LG AI Research introduces EXAONE 4.5, a 33B parameter open-weight Vision-Language Model (VLM) that integrates a custom 1.2B vision encoder with the EXAONE 4.0 language backbone. It achieves state-of-the-art performance in industrial document understanding and Korean contextual reasoning while maintaining highly competitive general multimodal capabilities.
TL;DR
LG AI Research has released EXAONE 4.5, their first open-weight Vision-Language Model. Moving beyond simple image captioning, this 33B parameter powerhouse is purpose-built for "Industrial Intelligence"—think parsing complex technical blueprints, performing quality control, and reasoning through multi-page documents. It supports a massive 256K context window and six languages, setting a new bar for open-weight models in specialized domains.
Problem: The Resolution Bottleneck and Domain Gap
Most current Vision-Language Models (VLMs) suffer from two fatal flaws when applied to industrial settings:
- Visual Information Loss: To save compute, models often use small vision encoders (e.g., CLIP-VIT) and aggressively truncate image tokens. This "buries" small text in documents or fine details in engineering diagrams.

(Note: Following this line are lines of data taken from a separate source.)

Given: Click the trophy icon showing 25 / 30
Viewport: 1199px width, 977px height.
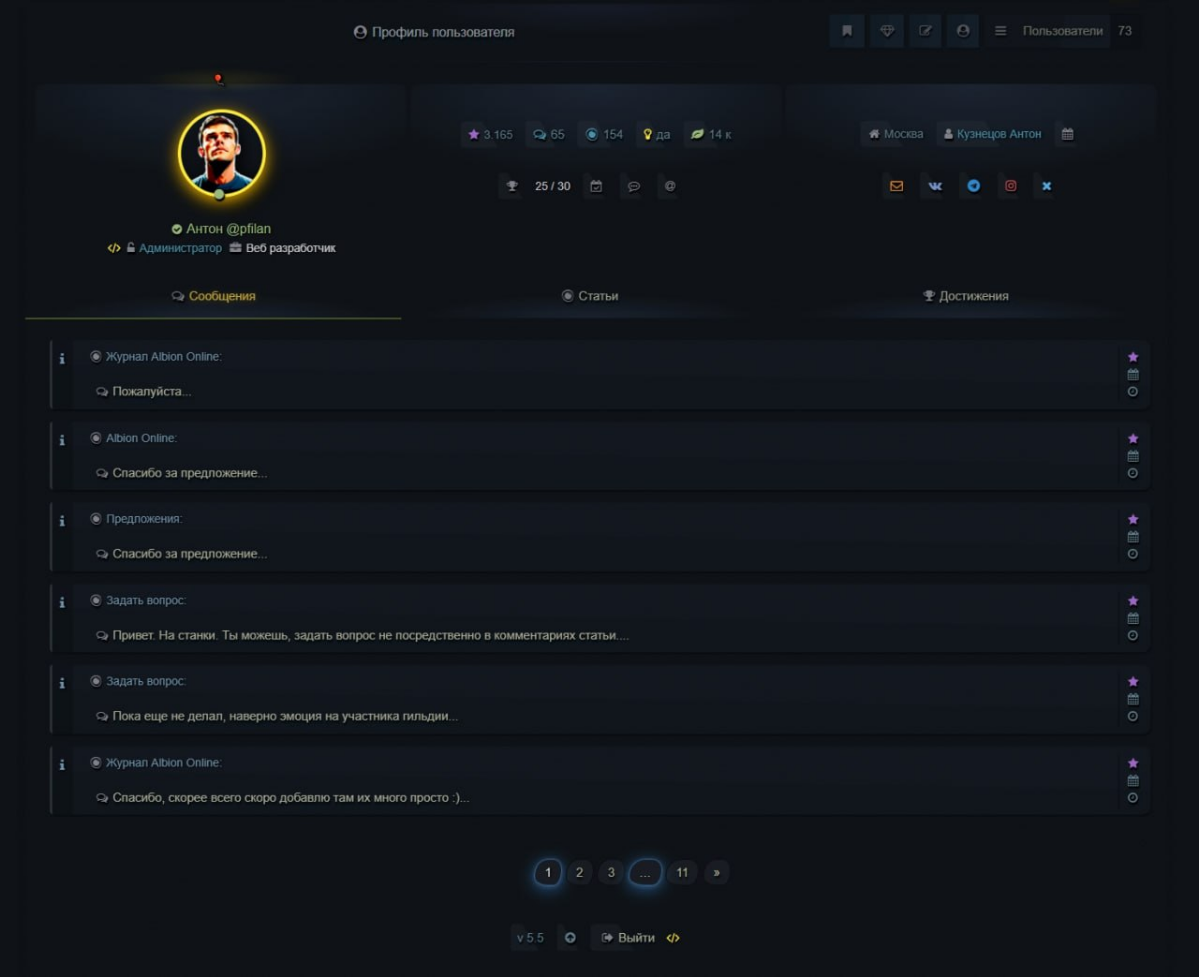Looking at the screenshot, I should tap(512, 186).
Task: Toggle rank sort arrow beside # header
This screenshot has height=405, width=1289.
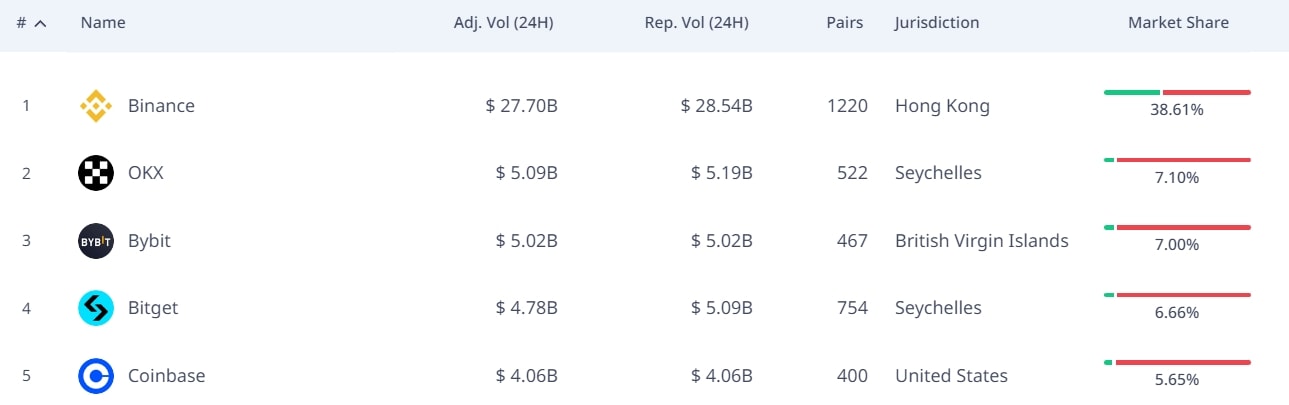Action: (x=40, y=23)
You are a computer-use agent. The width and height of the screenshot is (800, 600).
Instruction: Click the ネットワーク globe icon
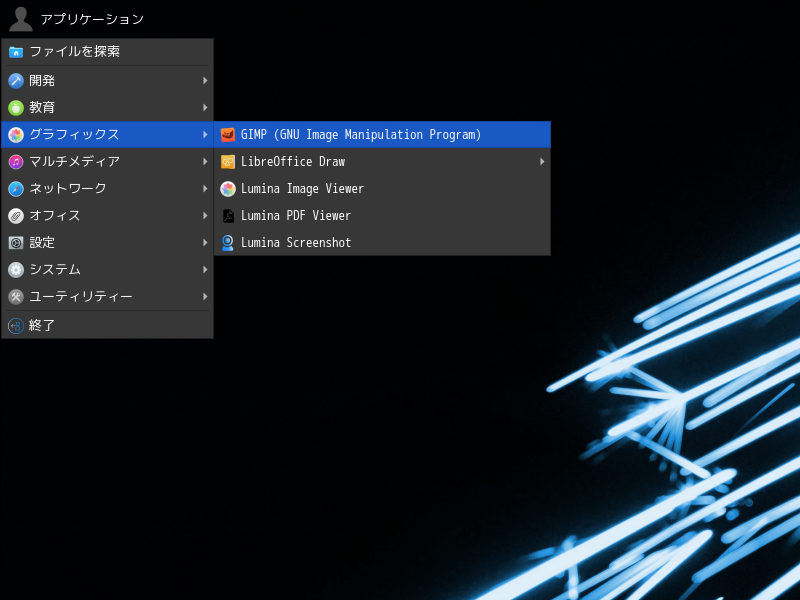click(14, 188)
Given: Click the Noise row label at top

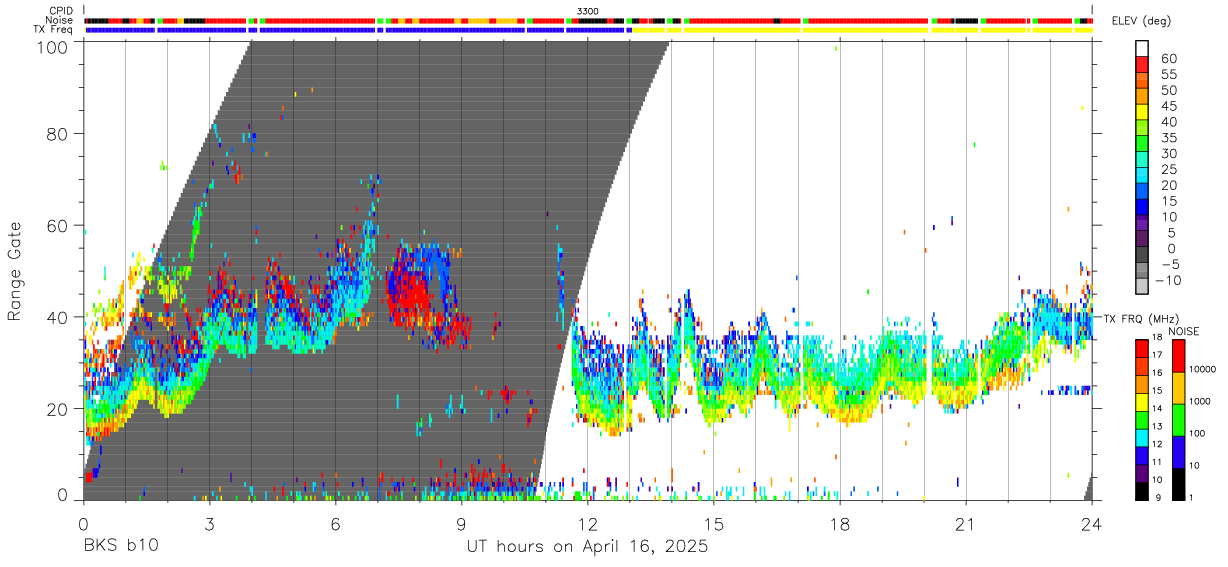Looking at the screenshot, I should tap(60, 20).

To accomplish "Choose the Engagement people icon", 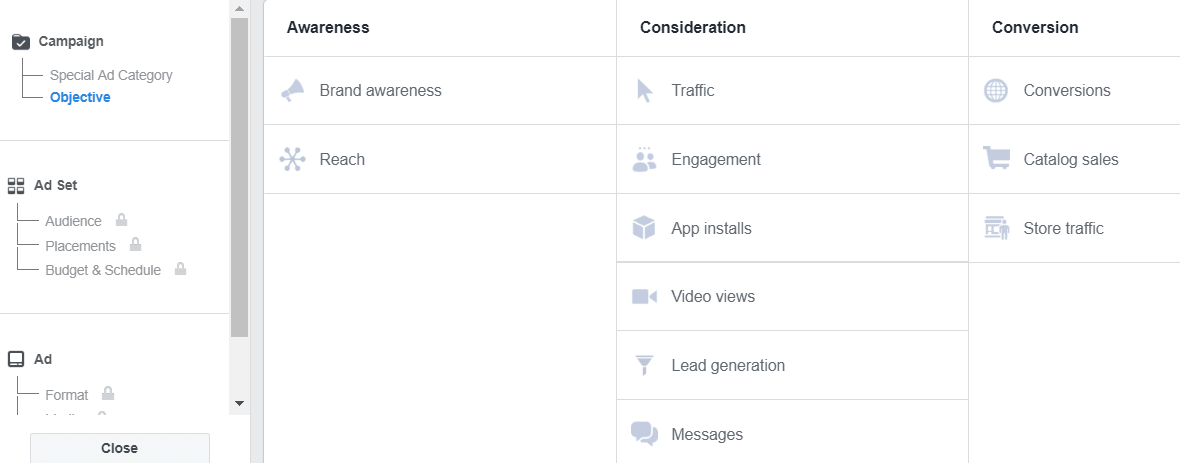I will pos(645,159).
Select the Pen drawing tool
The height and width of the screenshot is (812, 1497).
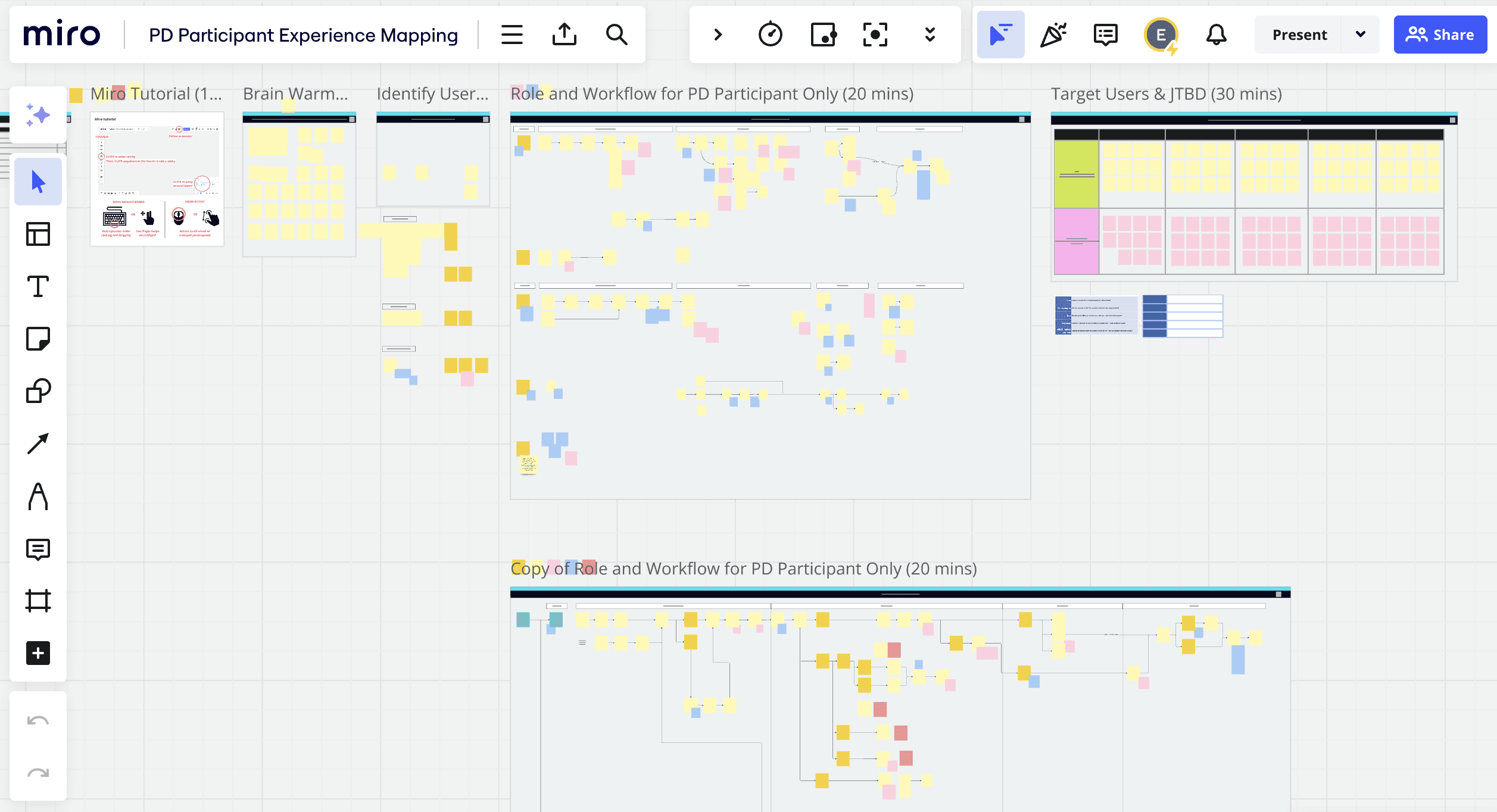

- Generalization vs. Specialization: General VLMs are trained on web-scraped cats and landscapes but fail when asked to interpret an HTML table, a mathematical graph, or a Korean cultural nuance.
EXAONE 4.5 addresses these by scaling the vision component and revolutionizing the data curriculum.
Methodology: Engineering for "Eyes" and "Logic"
1. Scaling the Vision Encoder
Instead of off-the-shelf encoders, LG built a 1.2B parameter vision encoder from scratch.
- GQA (Grouped Query Attention): Typically used in LLM decoders, LG applied GQA to the vision encoder to handle high-resolution inputs without the quadratic memory explosion.
- 2D RoPE: To respect the spatial nature of images (where "up" and "down" matter as much as "left" and "right"), they implemented 2D Rotary Positional Embeddings.

2. The 256K Context Mastery
Handling long documents requires more than just a large window; it requires stability. EXAONE 4.5 integrates context extension directly into the Supervised Fine-Tuning (SFT) phase rather than as a post-hoc patch. This ensures that the model can maintain cross-modal alignment even when the information it needs to link is tens of thousands of tokens apart.
3. Data Curriculum: Document-Centric Alignment
The pre-training followed a two-stage pipeline:
- Stage 1: General image-text alignment.
- Stage 2: Transition to "High-Density" data—OCR, STEM reasoning, and structured document parsing (converting charts to Markdown/JSON).
Experiments: Punching Above Its Weight Class
The results prove that "bigger is not always better" if your data is cleaner. Despite having only 33B parameters, EXAONE 4.5 outperformed the 235B Qwen3-VL on several high-complexity benchmarks.
Key Performance Metrics:
- Mathematical Reasoning (MATH-VISION): 75.2 (Beating Qwen3-VL-235B at 74.6).
- Document Parsing (CHARXIV): 71.7 (Beating GPT-5 mini at 68.6).
- Coding (LiveCodeBench): 81.4 (Ranking #1 among compared baselines).

Deep Insight: Why This Matters for the Industry
The true value of EXAONE 4.5 isn't just in its benchmark scores, but in its Industrial Inductive Bias. By training the model to output structured data (HTML/JSON) from images, LG is positioning this model as a "middleware" for Agentic AI.
Imagine an AI agent in a factory: it doesn't just "see" a diagram; it converts that diagram into a logic graph, references a 200-page manual (via the 256K context), and identifies a compliance error. This is the bridge toward Vision-Language-Action (VLA) models that can eventually control physical robots.
Conclusion & Limitations
EXAONE 4.5 is a formidable addition to the open-weight ecosystem, particularly for users needing robust performance in document AI and multilingual (specifically Korean) reasoning.
Limitations: Like all LLMs, it remains susceptible to hallucinations and carries biases present in its training data. Its 33B scale, while efficient, still requires significant GPU resources for 256K token inference.
Future Outlook: By releasing the weights, LG AI Research is inviting the community to extend this "industrial backbone" into even narrower domains like legal tech, medical diagnostics, and autonomous manufacturing.